### [Problem details]
In the entries below, find the line with "Task: Open search with the magnifier icon" and the line with "Given: Select the SOLD -100 SINT @5.4605 cell". Print those two and everything between them exactly, and nothing else.

### [Data provided]
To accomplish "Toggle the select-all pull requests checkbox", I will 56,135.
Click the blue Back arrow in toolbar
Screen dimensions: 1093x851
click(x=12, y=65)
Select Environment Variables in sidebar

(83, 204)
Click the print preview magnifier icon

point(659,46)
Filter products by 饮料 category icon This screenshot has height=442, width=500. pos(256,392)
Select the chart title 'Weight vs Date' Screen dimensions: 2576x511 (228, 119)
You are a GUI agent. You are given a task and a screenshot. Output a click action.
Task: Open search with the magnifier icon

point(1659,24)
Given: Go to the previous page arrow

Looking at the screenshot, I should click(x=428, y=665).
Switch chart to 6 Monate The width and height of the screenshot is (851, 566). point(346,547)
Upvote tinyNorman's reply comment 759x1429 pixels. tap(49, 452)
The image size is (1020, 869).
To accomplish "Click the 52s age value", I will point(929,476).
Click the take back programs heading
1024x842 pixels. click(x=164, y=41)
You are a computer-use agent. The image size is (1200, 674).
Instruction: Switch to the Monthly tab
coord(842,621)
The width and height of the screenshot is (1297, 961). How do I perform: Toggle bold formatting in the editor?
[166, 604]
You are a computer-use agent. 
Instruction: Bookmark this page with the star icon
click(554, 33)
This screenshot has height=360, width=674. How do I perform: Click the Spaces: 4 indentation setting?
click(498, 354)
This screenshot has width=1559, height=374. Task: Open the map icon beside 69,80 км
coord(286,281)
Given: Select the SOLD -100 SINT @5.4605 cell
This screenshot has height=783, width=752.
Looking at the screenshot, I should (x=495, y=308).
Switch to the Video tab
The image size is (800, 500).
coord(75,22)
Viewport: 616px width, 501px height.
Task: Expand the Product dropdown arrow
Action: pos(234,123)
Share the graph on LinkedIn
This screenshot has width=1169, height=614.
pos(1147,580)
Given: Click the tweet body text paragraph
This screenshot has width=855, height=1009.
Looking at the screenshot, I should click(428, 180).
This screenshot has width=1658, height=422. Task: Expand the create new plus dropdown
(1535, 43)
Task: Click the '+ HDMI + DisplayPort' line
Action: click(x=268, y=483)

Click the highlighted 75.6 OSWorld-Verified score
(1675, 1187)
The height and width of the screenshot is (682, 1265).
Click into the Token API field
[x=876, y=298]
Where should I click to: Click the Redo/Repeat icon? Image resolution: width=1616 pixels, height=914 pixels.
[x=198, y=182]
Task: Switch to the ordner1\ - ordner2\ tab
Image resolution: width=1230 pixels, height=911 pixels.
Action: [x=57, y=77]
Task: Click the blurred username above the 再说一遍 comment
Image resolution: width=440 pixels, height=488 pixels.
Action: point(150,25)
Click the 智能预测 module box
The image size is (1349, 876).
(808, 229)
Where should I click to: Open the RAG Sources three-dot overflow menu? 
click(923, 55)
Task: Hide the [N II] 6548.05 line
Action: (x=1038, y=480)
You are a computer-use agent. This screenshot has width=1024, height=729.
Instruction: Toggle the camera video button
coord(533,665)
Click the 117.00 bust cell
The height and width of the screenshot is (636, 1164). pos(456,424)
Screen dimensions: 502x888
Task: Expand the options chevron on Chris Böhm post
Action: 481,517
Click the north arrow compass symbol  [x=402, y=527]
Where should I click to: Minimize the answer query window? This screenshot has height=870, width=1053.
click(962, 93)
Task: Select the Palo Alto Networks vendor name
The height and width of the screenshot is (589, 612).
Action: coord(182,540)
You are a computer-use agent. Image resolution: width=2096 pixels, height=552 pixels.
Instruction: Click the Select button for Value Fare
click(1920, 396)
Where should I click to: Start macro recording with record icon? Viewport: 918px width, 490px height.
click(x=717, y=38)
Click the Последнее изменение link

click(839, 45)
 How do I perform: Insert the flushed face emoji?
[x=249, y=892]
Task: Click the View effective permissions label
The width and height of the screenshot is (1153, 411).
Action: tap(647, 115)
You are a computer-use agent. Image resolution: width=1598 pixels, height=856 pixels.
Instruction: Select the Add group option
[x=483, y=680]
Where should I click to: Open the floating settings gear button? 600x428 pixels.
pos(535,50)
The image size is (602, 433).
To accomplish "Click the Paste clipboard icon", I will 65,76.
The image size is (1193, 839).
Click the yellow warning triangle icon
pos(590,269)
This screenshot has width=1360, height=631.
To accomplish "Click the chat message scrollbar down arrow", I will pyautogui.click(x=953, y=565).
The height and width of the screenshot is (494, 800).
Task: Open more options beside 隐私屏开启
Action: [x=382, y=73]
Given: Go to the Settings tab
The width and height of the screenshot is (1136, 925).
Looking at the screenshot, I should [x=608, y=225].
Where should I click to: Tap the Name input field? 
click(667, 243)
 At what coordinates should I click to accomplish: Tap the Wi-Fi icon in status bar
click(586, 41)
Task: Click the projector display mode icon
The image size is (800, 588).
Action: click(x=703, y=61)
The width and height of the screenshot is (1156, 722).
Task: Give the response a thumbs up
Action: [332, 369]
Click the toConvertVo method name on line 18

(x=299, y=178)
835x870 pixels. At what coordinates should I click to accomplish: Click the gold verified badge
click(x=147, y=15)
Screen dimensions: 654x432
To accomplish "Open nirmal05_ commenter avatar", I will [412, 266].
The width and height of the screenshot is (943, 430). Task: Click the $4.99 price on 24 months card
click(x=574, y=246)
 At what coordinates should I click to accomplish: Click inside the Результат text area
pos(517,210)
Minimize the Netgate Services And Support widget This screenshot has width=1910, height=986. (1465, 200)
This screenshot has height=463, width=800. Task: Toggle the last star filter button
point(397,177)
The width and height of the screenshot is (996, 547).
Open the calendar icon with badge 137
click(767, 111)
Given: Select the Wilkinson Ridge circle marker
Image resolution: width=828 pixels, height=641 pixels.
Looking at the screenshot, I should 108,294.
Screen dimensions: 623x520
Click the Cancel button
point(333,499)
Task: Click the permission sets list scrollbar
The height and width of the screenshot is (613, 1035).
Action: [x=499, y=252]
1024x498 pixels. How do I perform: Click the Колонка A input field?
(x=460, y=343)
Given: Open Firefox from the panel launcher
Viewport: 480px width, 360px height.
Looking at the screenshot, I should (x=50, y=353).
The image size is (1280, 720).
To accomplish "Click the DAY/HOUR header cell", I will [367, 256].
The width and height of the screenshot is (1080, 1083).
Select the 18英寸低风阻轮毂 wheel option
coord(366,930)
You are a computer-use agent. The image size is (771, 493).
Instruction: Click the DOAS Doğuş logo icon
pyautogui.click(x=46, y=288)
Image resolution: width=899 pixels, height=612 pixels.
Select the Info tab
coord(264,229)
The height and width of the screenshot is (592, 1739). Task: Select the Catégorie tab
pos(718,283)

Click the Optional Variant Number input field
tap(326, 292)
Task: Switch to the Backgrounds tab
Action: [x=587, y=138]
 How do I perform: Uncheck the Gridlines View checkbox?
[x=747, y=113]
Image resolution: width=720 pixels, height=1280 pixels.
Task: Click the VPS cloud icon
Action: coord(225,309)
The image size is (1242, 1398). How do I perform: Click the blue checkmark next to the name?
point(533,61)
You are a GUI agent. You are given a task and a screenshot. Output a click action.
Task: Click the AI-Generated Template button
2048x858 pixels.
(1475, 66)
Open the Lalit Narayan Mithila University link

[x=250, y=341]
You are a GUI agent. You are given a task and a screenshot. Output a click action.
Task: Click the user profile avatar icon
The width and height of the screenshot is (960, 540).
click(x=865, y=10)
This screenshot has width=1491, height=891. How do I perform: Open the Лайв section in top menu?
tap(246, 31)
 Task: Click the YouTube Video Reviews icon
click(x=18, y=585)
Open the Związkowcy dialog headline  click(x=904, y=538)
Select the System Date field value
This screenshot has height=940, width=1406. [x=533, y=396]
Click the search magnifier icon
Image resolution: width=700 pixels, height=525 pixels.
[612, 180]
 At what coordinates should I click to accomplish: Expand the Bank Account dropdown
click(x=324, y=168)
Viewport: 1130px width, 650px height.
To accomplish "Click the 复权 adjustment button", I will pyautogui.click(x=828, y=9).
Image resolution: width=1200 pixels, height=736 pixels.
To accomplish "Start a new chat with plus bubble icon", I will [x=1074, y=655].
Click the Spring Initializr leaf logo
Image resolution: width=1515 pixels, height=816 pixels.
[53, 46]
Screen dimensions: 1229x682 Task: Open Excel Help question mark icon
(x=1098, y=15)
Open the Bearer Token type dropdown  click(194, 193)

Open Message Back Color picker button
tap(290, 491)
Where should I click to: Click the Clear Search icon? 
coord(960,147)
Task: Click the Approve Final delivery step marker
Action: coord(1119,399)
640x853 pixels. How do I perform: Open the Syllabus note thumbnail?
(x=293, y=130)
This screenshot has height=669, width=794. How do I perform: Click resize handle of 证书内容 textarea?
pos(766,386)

### [Written response]
Task: Open search with the magnifier icon

point(1659,24)
Given: Go to the previous page arrow

Looking at the screenshot, I should click(x=428, y=665).
Switch chart to 6 Monate The width and height of the screenshot is (851, 566). point(346,547)
Upvote tinyNorman's reply comment 759x1429 pixels. tap(49, 452)
The image size is (1020, 869).
To accomplish "Click the 52s age value", I will point(929,476).
Click the take back programs heading
1024x842 pixels. click(x=164, y=41)
You are a computer-use agent. The image size is (1200, 674).
Instruction: Switch to the Monthly tab
coord(842,621)
The width and height of the screenshot is (1297, 961). How do I perform: Toggle bold formatting in the editor?
[166, 604]
You are a computer-use agent. 
Instruction: Bookmark this page with the star icon
click(554, 33)
This screenshot has height=360, width=674. How do I perform: Click the Spaces: 4 indentation setting?
click(498, 354)
This screenshot has width=1559, height=374. Task: Open the map icon beside 69,80 км
coord(286,281)
Given: Select the SOLD -100 SINT @5.4605 cell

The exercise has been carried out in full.